• Aufgabenstellung
Überführen Sie den Abschnitt, der mit der Zeile beginnt, die „You are a computer-use agent. 1259x614“ enthält, und bis zum Ende der Einträge reicht, beide Grenzen eingeschlossen, in eine Markdown-Tabelle mit den Spalten „Nr.“ und „Zeile“ und lassen Sie Leerzeilen aus. Die Bilder sollen in der Antwort nicht erscheinen.

• Einträge zum Zeigen auf Wörter und Elemente

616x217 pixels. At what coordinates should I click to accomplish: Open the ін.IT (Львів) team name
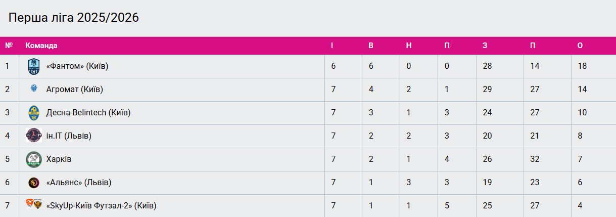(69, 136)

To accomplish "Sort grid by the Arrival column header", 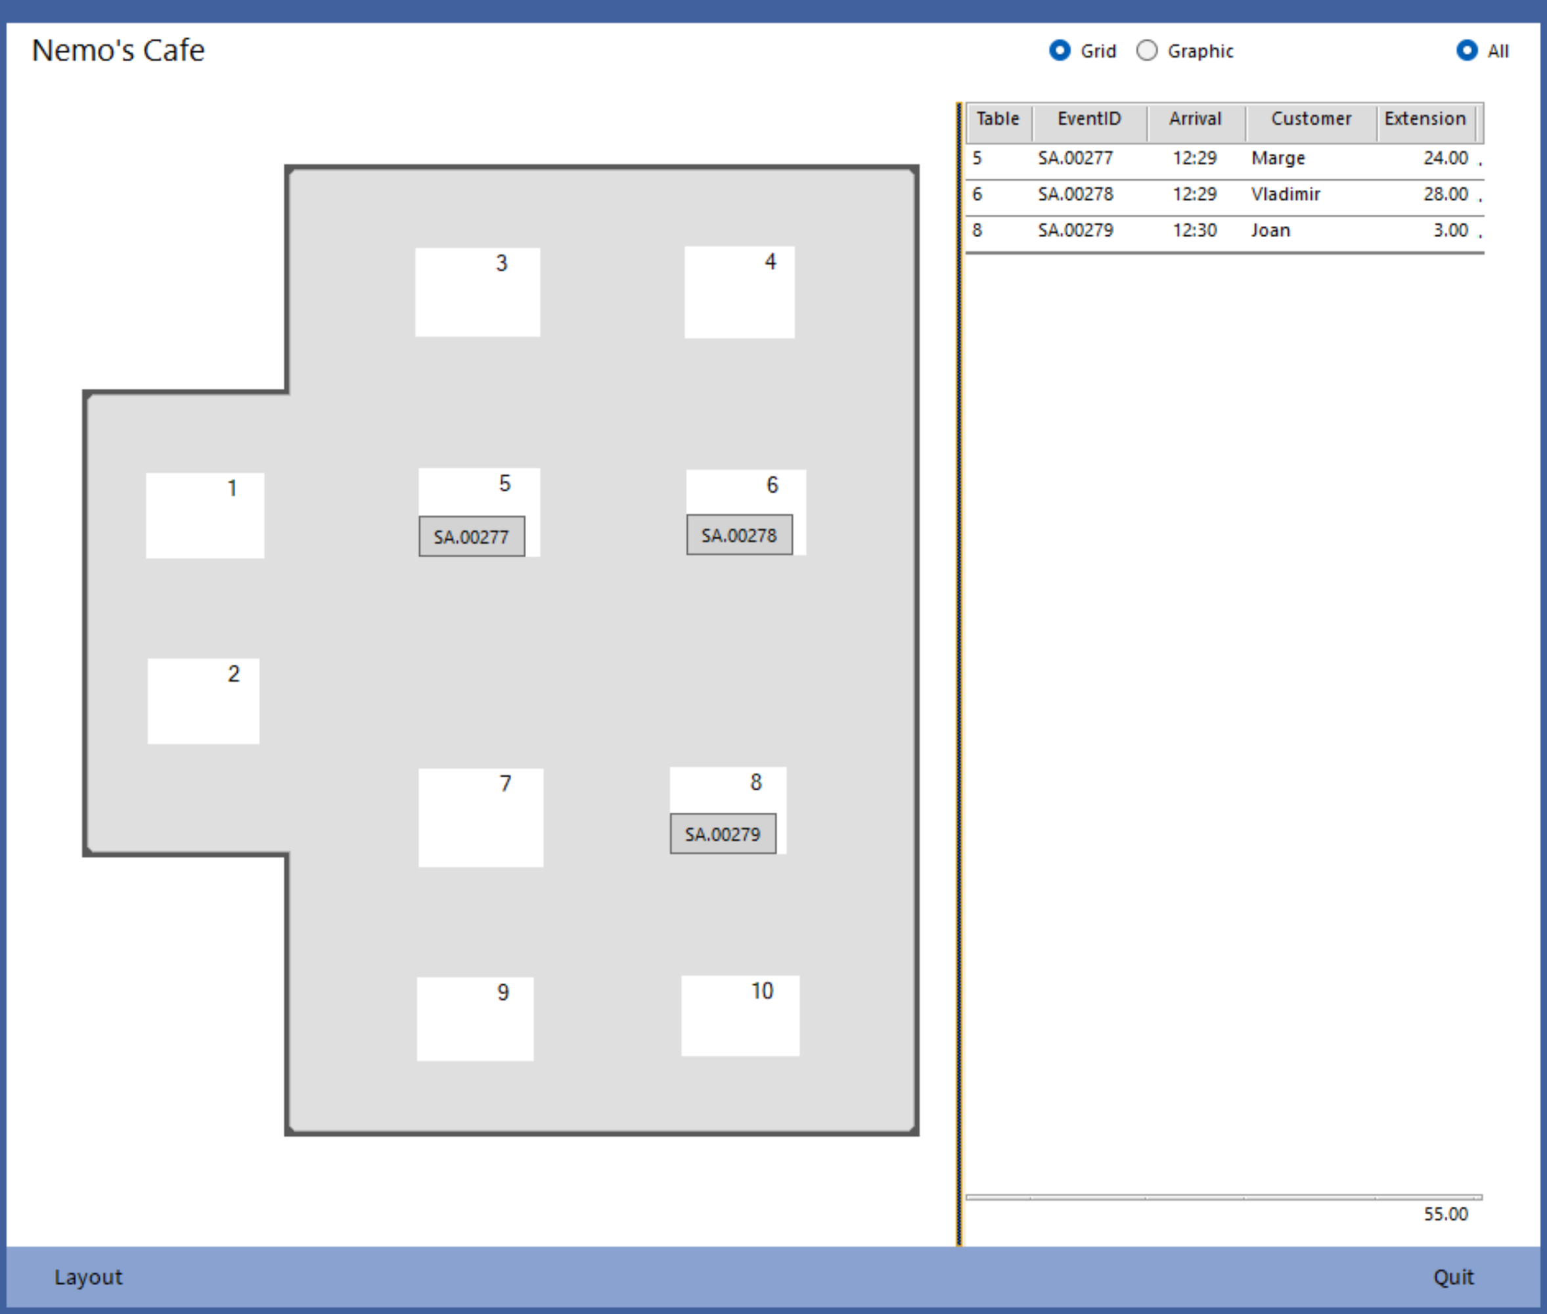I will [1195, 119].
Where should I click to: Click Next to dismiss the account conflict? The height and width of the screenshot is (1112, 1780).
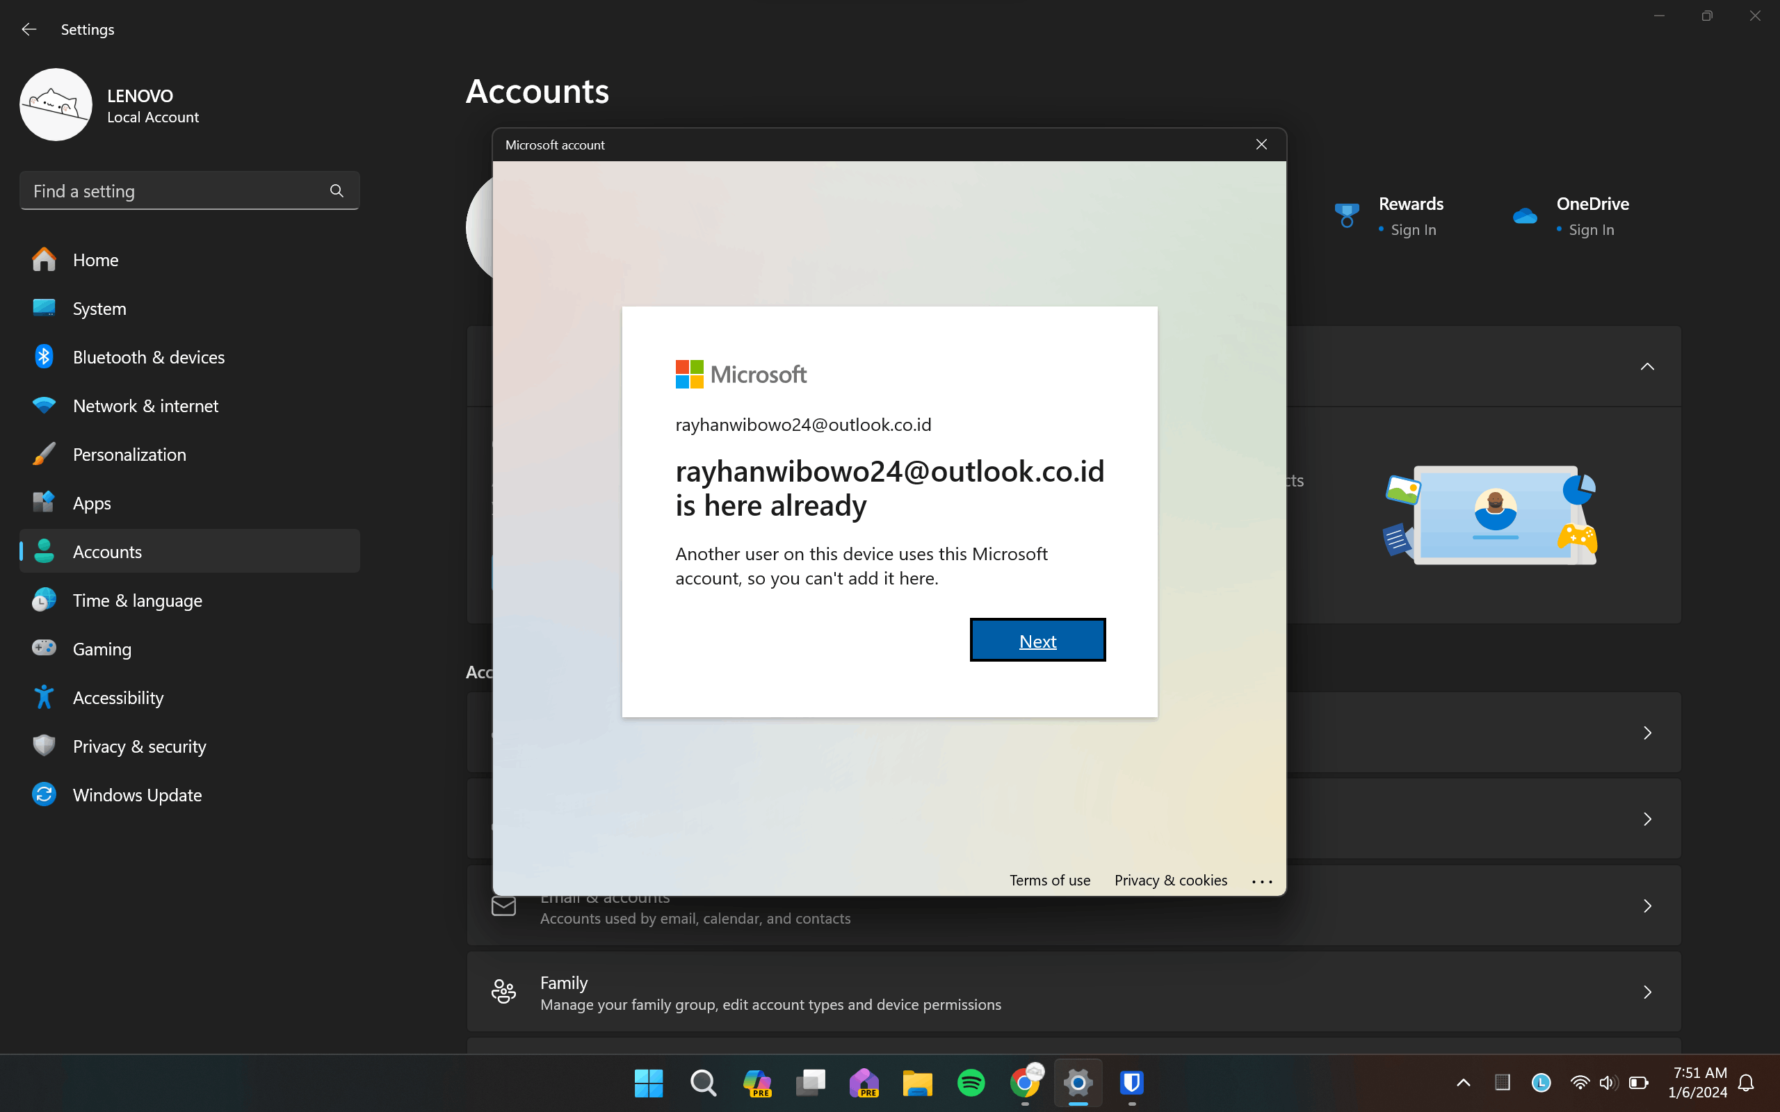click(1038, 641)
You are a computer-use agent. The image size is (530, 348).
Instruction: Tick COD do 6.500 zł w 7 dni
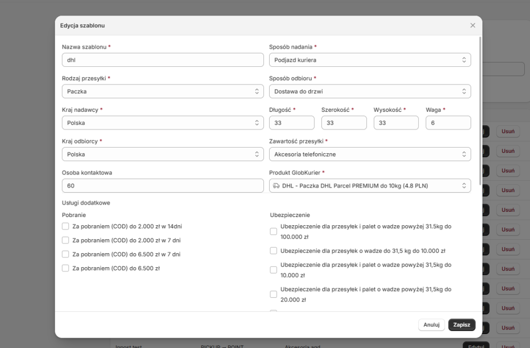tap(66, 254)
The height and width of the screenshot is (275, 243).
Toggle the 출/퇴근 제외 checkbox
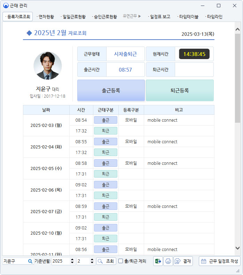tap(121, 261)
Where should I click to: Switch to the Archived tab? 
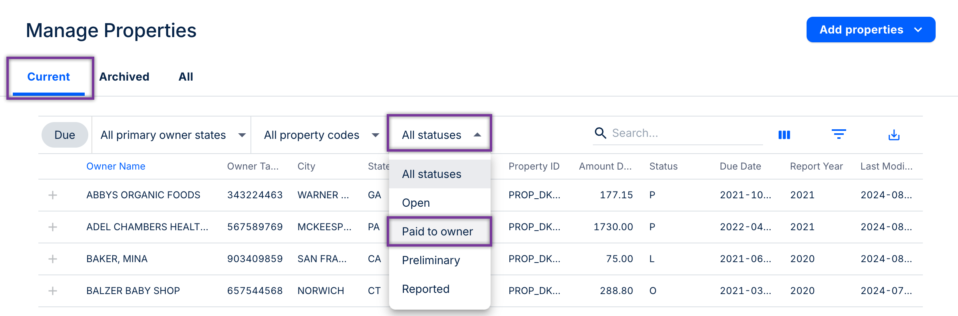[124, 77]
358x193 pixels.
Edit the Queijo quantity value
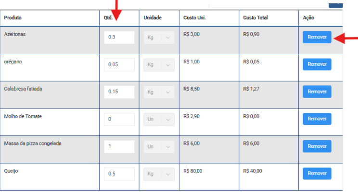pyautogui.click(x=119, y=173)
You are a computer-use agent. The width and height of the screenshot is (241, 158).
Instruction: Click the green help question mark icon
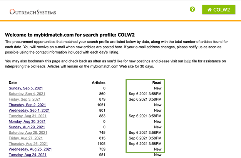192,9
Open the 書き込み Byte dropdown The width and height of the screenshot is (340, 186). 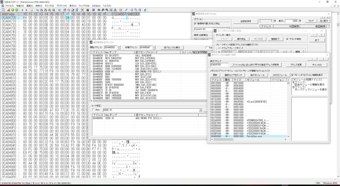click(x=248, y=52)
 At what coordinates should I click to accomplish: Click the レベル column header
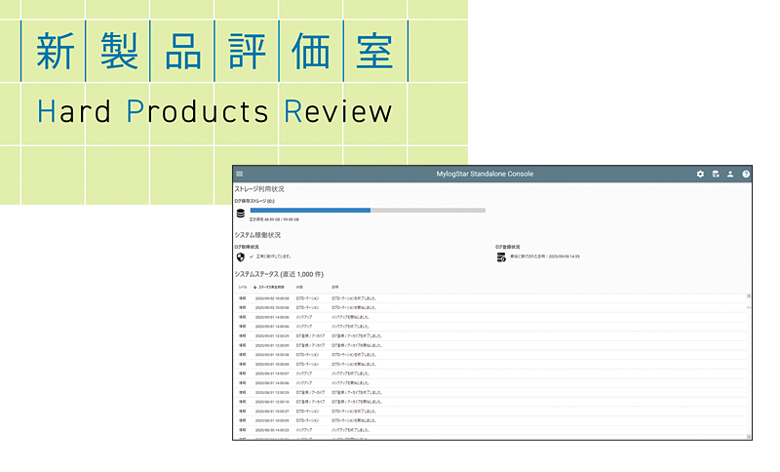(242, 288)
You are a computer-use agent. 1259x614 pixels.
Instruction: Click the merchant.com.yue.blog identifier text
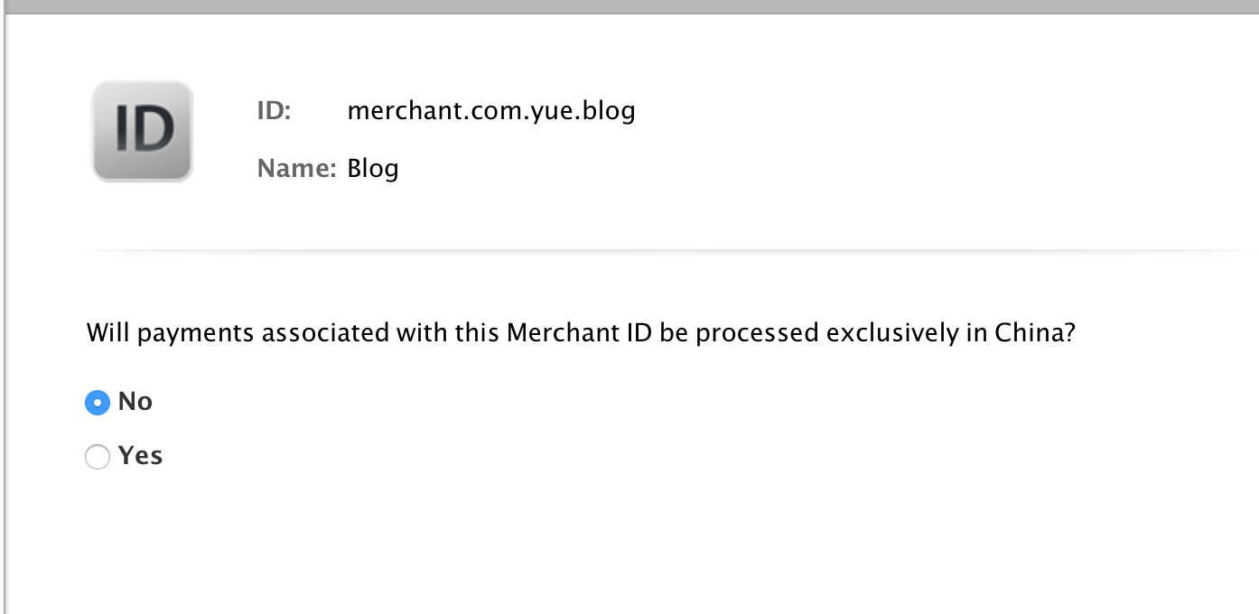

• Endergebnis
| Nr. | Zeile |
|---|---|
| 1 | You are a computer-use agent. 1259x614 pixels. |
| 2 | Instruction: Click the merchant.com.yue.blog identifier text |